Leonardo da Vinci, o génio
multifacetado do Renascimento, que foi pintor, escultor, arquitecto,
engenheiro, poeta, inventor, anatomista, em suma, o “homem completo” de “O
Cortesão” de Baldasare Castiglione, autor que dedicou o seu livro a outro
grande humanista e também mecenas, o Bispo de Viseu, D. Miguel da Silva. Aqui
apenas referirei dois dos seus quadros: “A Anunciação” (Fig.2 – c. 1473-75),
que embora obedeça ao cânone tradicional da iconografia mariana, utiliza já o
“sfumato” que caracteriza muita da sua pintura, velatura que adoça as formas
conferindo-lhes um carácter quase onírico; já “A Adoração dos Reis Magos”
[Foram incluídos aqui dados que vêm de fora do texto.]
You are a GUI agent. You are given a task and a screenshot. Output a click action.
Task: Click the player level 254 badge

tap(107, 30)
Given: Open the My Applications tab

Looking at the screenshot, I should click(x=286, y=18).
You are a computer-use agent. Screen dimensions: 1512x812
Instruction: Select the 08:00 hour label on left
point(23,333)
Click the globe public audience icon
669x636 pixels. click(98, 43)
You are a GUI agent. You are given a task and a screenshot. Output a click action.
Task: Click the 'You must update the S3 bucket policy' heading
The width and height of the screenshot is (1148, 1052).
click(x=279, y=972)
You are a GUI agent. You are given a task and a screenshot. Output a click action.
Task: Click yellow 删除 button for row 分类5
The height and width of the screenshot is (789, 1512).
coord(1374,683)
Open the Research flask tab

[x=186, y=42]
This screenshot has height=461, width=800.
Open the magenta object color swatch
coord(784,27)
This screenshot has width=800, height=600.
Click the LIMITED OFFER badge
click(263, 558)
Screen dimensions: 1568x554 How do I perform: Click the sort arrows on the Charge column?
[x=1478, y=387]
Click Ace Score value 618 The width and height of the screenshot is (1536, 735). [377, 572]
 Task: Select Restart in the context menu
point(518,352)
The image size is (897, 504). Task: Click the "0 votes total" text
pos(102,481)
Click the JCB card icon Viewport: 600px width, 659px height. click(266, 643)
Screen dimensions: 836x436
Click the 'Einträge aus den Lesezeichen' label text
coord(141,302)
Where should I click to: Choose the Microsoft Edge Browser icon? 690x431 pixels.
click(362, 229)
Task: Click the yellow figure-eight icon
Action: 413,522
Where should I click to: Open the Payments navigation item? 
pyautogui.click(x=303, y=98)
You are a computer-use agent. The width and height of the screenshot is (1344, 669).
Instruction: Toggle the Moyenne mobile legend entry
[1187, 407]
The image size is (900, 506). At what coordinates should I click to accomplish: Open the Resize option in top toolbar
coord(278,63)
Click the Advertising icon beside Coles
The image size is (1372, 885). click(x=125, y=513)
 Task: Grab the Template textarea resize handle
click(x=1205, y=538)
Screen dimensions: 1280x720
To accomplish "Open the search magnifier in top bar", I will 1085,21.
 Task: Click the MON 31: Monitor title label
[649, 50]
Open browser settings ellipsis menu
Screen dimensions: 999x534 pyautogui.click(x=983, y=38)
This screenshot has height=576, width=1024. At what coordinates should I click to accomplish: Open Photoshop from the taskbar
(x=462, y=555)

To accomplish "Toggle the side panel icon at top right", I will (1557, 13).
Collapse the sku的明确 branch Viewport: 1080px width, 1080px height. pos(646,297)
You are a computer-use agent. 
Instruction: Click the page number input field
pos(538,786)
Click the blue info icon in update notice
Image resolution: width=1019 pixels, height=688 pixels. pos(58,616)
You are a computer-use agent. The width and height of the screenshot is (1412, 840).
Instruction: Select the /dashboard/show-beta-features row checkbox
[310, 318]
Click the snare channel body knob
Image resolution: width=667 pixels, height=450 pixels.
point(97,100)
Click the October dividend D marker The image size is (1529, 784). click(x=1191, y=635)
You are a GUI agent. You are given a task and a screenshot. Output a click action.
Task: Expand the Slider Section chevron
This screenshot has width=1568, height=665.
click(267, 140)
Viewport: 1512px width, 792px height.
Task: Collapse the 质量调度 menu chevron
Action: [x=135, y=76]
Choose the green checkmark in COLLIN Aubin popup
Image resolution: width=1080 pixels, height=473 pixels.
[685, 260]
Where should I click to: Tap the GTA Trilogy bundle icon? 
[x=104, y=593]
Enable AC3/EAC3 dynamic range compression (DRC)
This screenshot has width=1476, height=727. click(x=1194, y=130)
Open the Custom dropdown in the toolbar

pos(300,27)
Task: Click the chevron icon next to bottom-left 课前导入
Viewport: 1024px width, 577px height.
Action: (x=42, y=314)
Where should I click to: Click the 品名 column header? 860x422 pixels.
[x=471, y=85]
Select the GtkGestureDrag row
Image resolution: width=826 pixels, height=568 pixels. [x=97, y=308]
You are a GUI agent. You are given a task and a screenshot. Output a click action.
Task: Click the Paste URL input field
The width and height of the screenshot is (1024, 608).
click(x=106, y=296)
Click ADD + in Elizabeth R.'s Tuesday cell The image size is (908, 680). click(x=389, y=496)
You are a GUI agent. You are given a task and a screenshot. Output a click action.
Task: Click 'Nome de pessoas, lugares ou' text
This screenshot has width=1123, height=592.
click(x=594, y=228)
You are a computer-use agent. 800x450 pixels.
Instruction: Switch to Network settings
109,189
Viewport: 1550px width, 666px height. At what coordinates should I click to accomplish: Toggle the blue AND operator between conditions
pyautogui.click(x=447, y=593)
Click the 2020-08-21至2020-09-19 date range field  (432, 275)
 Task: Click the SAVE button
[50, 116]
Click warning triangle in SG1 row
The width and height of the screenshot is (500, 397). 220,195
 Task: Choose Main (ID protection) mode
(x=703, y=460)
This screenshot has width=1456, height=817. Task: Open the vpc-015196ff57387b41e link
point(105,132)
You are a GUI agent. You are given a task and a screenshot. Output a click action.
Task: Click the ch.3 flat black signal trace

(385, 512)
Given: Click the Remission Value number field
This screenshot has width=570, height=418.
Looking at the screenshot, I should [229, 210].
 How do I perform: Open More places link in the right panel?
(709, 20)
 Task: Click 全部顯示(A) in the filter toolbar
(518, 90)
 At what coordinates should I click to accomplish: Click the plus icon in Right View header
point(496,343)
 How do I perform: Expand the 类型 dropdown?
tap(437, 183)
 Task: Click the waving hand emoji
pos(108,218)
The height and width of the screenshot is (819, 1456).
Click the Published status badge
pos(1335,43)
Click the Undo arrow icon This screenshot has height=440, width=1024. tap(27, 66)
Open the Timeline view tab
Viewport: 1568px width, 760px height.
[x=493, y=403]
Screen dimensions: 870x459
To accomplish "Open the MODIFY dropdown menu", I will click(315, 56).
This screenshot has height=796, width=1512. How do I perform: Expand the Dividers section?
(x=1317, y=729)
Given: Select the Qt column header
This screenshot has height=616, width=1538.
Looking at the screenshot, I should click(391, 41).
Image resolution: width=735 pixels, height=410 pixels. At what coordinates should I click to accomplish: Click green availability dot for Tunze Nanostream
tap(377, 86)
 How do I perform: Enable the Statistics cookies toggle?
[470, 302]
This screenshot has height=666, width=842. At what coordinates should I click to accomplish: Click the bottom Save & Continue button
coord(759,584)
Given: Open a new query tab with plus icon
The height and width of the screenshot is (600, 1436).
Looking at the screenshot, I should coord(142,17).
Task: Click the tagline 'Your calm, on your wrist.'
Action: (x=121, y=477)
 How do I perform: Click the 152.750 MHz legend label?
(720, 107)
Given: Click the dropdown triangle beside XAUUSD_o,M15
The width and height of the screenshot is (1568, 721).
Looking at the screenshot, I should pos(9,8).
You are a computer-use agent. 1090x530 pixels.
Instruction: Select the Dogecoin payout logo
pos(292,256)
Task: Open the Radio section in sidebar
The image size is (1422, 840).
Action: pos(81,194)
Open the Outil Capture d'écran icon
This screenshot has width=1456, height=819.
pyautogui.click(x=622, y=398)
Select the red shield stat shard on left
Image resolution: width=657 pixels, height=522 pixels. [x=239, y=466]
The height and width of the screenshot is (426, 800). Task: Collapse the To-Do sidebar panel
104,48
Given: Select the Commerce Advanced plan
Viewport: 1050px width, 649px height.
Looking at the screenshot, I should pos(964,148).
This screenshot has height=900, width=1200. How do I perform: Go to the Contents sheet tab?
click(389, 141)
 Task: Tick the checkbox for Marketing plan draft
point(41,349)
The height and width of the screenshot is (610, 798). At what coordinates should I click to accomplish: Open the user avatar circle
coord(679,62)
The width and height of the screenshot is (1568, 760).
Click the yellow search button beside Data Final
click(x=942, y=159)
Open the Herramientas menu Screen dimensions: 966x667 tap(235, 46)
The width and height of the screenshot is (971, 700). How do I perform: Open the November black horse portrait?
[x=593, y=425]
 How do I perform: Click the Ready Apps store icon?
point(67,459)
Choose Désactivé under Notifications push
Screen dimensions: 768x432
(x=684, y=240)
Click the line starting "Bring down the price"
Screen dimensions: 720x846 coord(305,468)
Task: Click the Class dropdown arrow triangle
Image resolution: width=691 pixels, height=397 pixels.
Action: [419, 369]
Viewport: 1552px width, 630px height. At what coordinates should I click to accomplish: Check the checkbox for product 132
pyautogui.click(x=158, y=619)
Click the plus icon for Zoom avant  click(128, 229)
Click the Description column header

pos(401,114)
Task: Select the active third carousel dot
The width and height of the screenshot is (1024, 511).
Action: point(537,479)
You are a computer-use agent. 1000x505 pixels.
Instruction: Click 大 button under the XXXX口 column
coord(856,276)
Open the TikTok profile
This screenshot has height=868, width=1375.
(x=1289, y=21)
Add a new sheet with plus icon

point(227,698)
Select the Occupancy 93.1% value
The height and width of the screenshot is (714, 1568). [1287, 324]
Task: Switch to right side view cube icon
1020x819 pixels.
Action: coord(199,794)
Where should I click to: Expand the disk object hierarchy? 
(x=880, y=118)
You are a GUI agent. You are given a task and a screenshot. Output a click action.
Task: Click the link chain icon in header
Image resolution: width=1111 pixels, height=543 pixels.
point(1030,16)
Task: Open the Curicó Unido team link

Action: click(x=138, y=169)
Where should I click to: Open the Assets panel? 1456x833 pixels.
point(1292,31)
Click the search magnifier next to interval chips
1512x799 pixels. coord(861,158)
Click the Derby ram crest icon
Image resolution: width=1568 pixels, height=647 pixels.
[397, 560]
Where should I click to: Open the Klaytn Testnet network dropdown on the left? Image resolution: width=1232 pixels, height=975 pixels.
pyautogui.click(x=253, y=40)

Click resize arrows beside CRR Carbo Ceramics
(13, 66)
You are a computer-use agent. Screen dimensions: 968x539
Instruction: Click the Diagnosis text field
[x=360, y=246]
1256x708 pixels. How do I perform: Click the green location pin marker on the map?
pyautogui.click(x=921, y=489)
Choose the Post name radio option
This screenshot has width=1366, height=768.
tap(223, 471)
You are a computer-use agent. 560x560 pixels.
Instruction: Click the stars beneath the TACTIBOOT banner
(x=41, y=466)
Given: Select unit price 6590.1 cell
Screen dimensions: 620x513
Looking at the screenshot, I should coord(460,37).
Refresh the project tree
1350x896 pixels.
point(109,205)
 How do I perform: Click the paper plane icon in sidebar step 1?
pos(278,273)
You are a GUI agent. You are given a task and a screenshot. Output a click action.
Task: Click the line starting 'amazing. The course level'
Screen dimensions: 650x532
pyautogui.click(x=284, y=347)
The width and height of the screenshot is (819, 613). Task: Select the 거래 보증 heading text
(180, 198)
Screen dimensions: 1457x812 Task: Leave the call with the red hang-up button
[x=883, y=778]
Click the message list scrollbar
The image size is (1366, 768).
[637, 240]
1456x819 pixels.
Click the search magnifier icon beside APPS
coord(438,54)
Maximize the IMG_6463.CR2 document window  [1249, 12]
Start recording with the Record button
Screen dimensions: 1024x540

(1481-82), comunga da condição de muitas das suas obras, interrompidas quando
um acontecimento ou outra obra se lhe impôs, deixando-as incompletas. Essa
“deficiência” permite uma análise privilegiada da forma de trabalhar do
artista.
Rafael Sanzio, o “terceiro” e “último” dos génios biografados por Giorgio
Vasari nas suas “Vite”, biografias dos
mais célebres artistas do Renascimento, é aquele que mais enterneceu gerações
de apreciadores, devido à beleza terna e à perfeição das suas Virgens e dos
Meninos. No entanto, apontarei como exemplo não menor o magnífico quadro
representando o grande mecenas da igreja católica, o Papa Leão X, com os seus
sobrinhos cardeais (Fig.3 – c. 1518), que beneficiou com o mais evidente
nepotismo – a propósito, a palavra “nepotismo” vem do Italiano “nepote”, isto
é, “sobrinho” ou “neto” – o que era considerado perfeitamente normal naquela
época.
A época que sucede ao
Renascimento é o chamada Maneirismo, termo cunhado por Vasari e que apenas quer
dizer “à maneira de”. Parece que Vasari não aceitava que algum artista
conseguisse superar os “três grandes”, Leonardo, Miguel Ângelo e Rafael. No
entanto, a crítica artística superou essa opinião, dando o devido valor a
artistas como Ticiano e Bronzino que têm aqui expostas obras de grande valor: o
primeiro, veneziano, pintou a “Vénus de Urbino” (Fig. 4, 1538), uma Vénus
pudica como a de Botticelli, acompanhada de uma sobrecarregada iconografia que
remete para a fidelidade conjugal – apesar da sua nudez – e o bom domínio da
gestão doméstica. Um cãozinho aos pés da cama, as criadas a arrumar uma arca de
roupa – “casona” – e a mão tapando o sexo, completam a mensagem de um quadro
que revela a qualidade de grande colorista deste artista.
Também Maneirista é Bronzino,
autor de retratos de nobres damas, em que a paisagem desaparece sob tons
esbatidos, destinados a fazer realçar as figuras dominantes e a riqueza e
requinte das suas roupagens e jóias, marca de distinção social. Como exemplo, o
magnífico retrato de “Lucrezia Panciatichi” (Fig.5 – 1541).
Que se me perdoe os poucos
exemplos apresentados, mas o espaço disponível é escasso e não desejaria ser
acusado de provocar, minimamente, o síndroma de Stendhal” a quem me ler.